● Exercise set:
a: Judge whether each statement agrees with the currency passage below. Answer yes or no for each, and quote the words of the passage that decide it. (i) A strong dollar benefits U.S. investors in foreign securities. (ii) When a foreign currency appreciates against the USD, returns increase when converted back to USD. (iii) An exchange rate is the price of one currency expressed in terms of another.
b: Reproduce the part of the currency passage below starting with "Global and Geopolitical" and going on through "ripple through portfolios.".

Global and Geopolitical Factors
International economic events significantly impact domestic markets and investment decisions. Advisers must understand how global factors ripple through portfolios.
Currency Valuation and Effective Exchange Rates
- Exchange rate - the price of one currency expressed in terms of another
- Exchange rate fluctuations directly affect the returns on international investments
Currency Effects on Investments
| Foreign Currency Movement | Effect on U.S. Investor Returns |
|---|---|
| Foreign currency appreciates vs. USD | Returns increase when converted back to USD |
| Foreign currency depreciates vs. USD | Returns decrease when converted back to USD |
| USD strengthens (appreciates) | Foreign investment returns decrease in dollar terms |
| USD weakens (depreciates) | Foreign investment returns increase in dollar terms |
- Currency (exchange rate) risk - the risk that changes in exchange rates will reduce the value of foreign investments
- A strong dollar hurts U.S. investors in foreign securities (foreign returns worth less in USD)
- A weak dollar benefits U.S. investors in foreign securities (foreign returns worth more in USD)

● Data block:
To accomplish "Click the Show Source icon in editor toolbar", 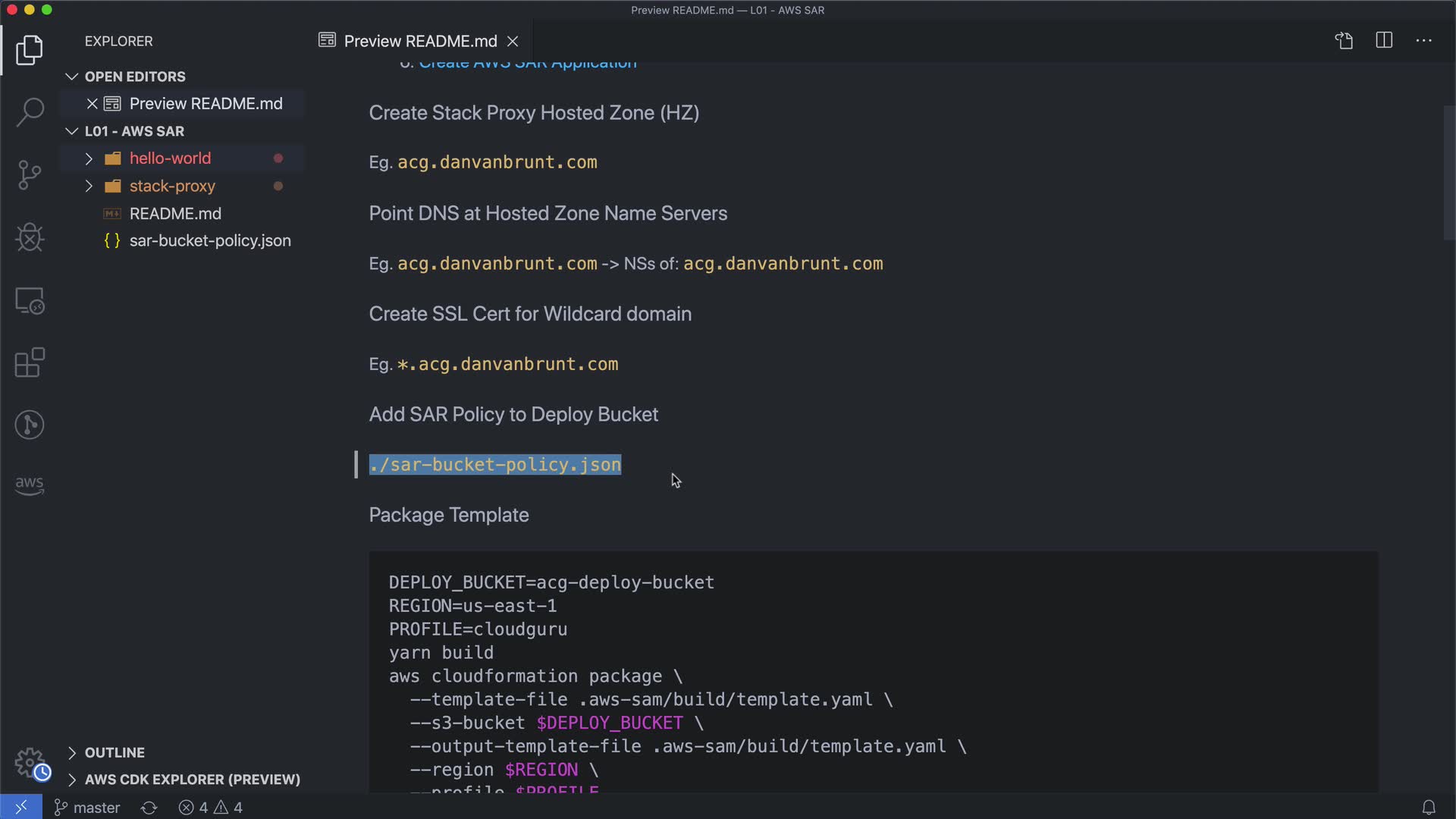I will click(1344, 41).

● Results by task:
a:
(i) No: "A strong dollar hurts U.S. investors in foreign securities"
(ii) Yes: "Returns increase when converted back to USD"
(iii) Yes: "the price of one currency expressed in terms of another"

b:
Global and Geopolitical Factors
International economic events significantly impact domestic markets and investment decisions. Advisers must understand how global factors ripple through portfolios.